**ABOUT THIS EXERCISE**
Reproduce exactly the lines from the one containing "Task: Select the SSD" through the end of the listing, minus the pictures.
▼
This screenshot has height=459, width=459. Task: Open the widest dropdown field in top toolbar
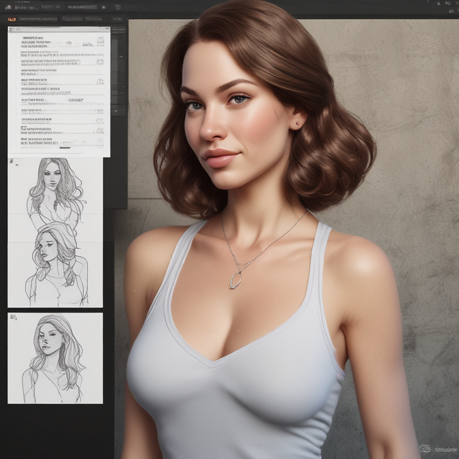point(82,7)
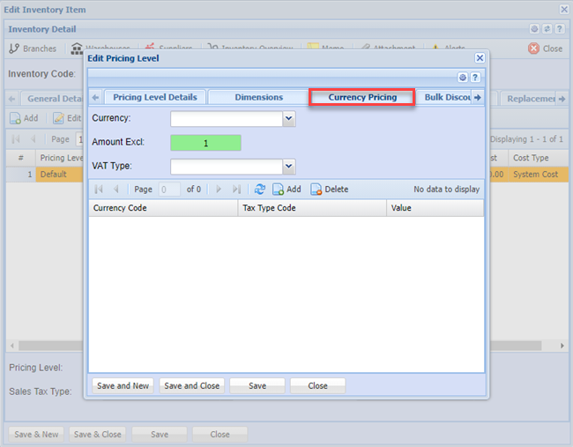Screen dimensions: 573x447
Task: Click Add in the currency pricing grid
Action: point(287,190)
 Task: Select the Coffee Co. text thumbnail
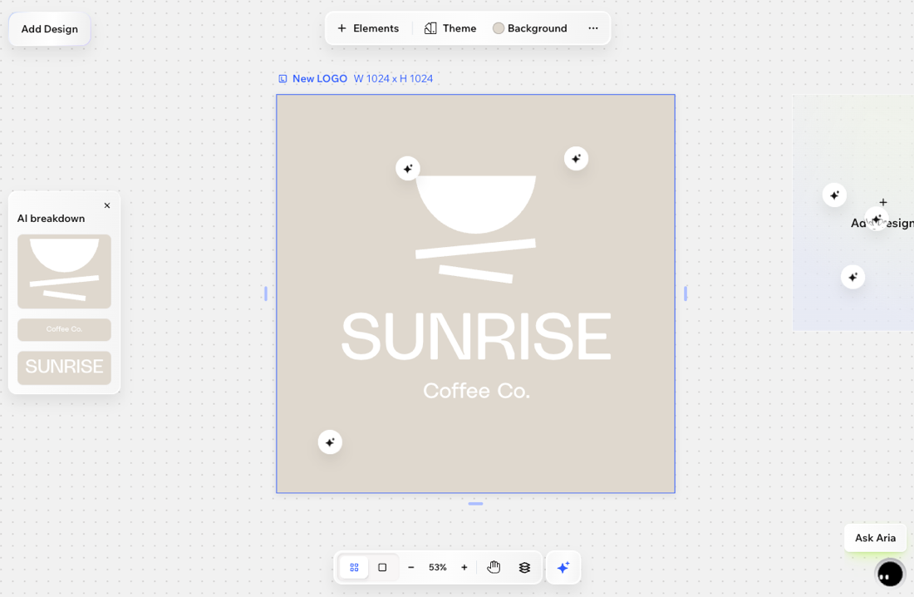[64, 329]
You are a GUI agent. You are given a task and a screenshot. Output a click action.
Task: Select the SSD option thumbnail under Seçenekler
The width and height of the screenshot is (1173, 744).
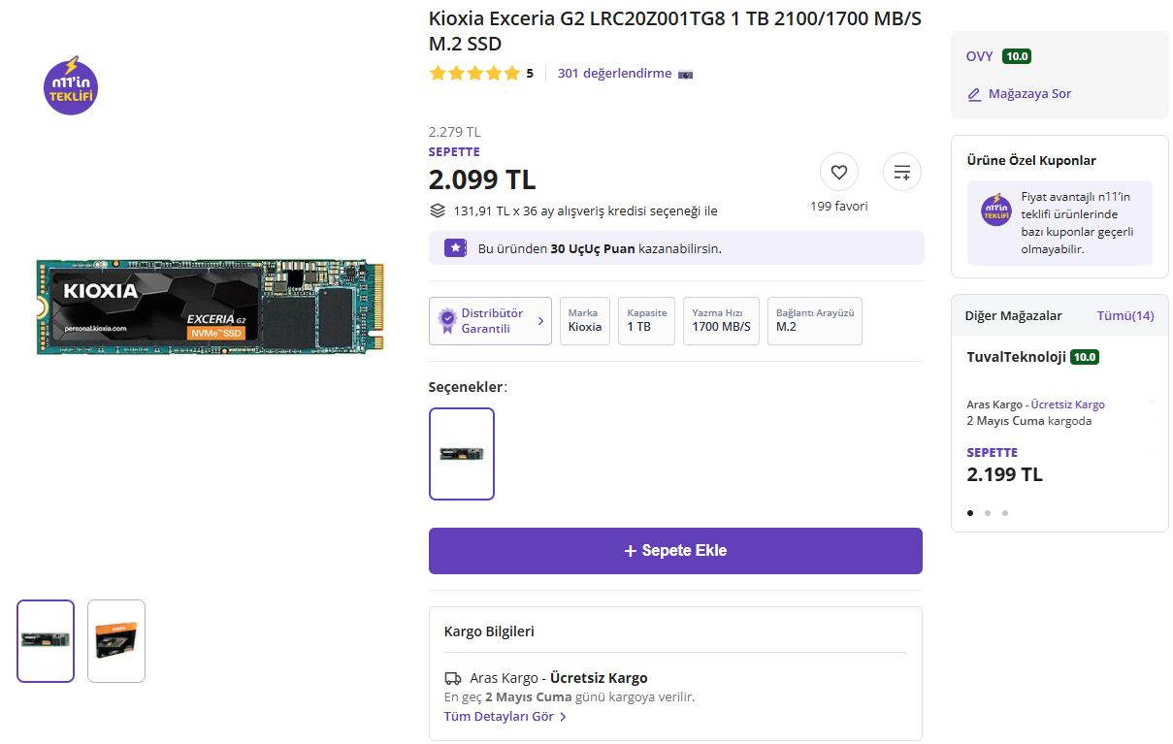pos(462,453)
▲
**TASK OUTPUT**
Task: Select the SSD option thumbnail under Seçenekler
The width and height of the screenshot is (1173, 744).
pos(462,453)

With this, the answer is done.